To be sure, an alternative reading could suggest a more restrictive approach, requiring a potential challenger to meet simultaneously participation and harm requirements in order to have standing in bid protest and review procedures. However, from a logical perspective, configuring both requirements in a cumulative manner seems superfluous—since it would be very difficult to envisage a situation where a person having had an interest in obtaining a particular contract would not risk being harmed by an alleged infringement of public procurement rules. Moreover, it would seem an overly restrictive measure—particularly in cases where compliance with the first criterion is factually impossible, eg because a given contract was awarded without tender. Along the same lines, a systematic interpretation of Directive 2007/66 seems to exclude the possibility of restricting the standing for review to the candidates and tenderers that have participated in the tender, which are defined as ‘tenderers and candidates concerned’ [art 2a(2) dir 89/665 and art 2a(2) dir 92/13 (both as amended by dir 2007/66)]. The use of a much broader wording as regards the rule on standing [art 1(3) dir 89/665 and art 1(3) dir 92/13 (both as amended by dir 2007/66)] seems to clearly depart from its narrow construction. Moreover, it is submitted that such a restrictive approach would be undesirable from the perspective of guaranteeing the effectiveness of EU public procurement directives in general—and the embedded principle of competition in particular—and, therefore, would be contrary to the main goal of Directive 2007/66. Therefore, as anticipated, in our view, the best reading of the standing requirements imposed by Directive 2007/66 is that Member States have to adopt a broad approach to the setting of detailed rules regulating active standing to access bid protests and review procedures, and that they have to do so attending both to the criterion of participation in the tender, and to the criterion of the effects actually or potentially generated by the alleged infringement—so that bid protest and review procedures are open to any party that has taken part in the tender or that can otherwise prove that it has been harmed or risks being harmed as a result of the alleged infringement, regardless of its actual participation (or lack of it) in the specific tender that gave rise to it.
Therefore, by requiring a "singular" negative effect of the direct award on a complainant to allow it to raise a challenge on the basis of State aid rules generates frictions in the system. In some scenarios, it is not hard to see how an undertaking may be unable to challenge a direct award of a contract both under "pure" public procurement and State aid rules.

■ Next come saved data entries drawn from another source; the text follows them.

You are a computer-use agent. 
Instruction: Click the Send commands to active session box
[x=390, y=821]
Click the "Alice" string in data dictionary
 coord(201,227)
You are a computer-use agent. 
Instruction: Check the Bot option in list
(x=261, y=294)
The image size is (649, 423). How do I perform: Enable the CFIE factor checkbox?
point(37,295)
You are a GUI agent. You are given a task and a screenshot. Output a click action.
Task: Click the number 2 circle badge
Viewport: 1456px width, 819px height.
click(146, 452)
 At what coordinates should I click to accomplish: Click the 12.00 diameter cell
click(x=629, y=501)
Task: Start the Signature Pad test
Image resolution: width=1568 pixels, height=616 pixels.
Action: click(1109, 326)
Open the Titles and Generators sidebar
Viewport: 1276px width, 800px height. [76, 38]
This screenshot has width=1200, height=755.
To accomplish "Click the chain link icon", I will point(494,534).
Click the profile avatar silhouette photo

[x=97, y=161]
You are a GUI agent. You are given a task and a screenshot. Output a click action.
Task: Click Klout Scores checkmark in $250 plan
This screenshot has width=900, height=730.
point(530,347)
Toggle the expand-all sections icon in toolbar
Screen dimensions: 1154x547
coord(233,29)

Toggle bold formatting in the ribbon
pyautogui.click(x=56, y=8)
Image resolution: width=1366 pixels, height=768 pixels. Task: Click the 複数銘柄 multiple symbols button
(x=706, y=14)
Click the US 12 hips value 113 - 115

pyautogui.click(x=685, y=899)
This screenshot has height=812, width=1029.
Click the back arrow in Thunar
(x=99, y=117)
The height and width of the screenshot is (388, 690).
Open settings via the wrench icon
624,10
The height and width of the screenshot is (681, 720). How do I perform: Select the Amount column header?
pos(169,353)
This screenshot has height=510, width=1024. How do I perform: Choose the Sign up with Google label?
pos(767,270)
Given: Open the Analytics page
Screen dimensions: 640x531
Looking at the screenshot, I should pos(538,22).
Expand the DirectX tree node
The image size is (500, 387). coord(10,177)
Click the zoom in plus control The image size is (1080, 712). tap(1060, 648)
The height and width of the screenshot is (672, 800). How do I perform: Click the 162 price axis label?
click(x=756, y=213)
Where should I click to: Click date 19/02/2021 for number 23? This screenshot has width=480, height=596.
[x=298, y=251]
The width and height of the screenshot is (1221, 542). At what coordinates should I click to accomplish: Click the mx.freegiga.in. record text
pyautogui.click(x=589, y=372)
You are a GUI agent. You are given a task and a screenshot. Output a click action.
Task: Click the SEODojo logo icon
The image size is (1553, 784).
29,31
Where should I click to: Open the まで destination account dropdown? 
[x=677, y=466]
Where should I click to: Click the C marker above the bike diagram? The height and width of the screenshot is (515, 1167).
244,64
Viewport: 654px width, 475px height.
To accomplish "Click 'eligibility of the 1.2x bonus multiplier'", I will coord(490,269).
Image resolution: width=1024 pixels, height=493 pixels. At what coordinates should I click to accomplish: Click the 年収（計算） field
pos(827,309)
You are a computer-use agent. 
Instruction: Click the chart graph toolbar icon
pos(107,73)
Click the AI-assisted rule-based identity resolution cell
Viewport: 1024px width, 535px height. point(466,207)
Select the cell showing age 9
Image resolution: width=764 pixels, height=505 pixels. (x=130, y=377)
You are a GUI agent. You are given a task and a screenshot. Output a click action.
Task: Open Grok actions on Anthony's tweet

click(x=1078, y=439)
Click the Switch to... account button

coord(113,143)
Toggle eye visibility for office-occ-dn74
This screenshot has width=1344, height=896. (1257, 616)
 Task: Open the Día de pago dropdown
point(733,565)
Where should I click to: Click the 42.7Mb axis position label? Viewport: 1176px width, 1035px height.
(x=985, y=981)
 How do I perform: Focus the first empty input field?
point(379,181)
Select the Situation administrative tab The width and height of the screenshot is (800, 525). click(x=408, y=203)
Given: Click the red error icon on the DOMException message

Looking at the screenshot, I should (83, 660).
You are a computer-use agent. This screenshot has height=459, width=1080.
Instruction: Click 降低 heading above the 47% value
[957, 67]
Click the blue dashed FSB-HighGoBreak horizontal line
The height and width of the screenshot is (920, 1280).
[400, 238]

And, certainly, this is not a situation that leads to effective enforcement of either of these important sets of EU economic law.
 
In my view, a revision of the Aiscat Judgment by the CJEU would be desirable in order to broaden the active standing of "disappointed bidders" (broadly conceived), and would also give the CJEU an opportunity to clarify its unclear decision in case C-496/99 Succhi di Frutta [2004] ECR I-3801 (where it seemed to adopt a similarly restrictive approach to active standing contrary to the posterior criteria of Directive 2007/66/EC).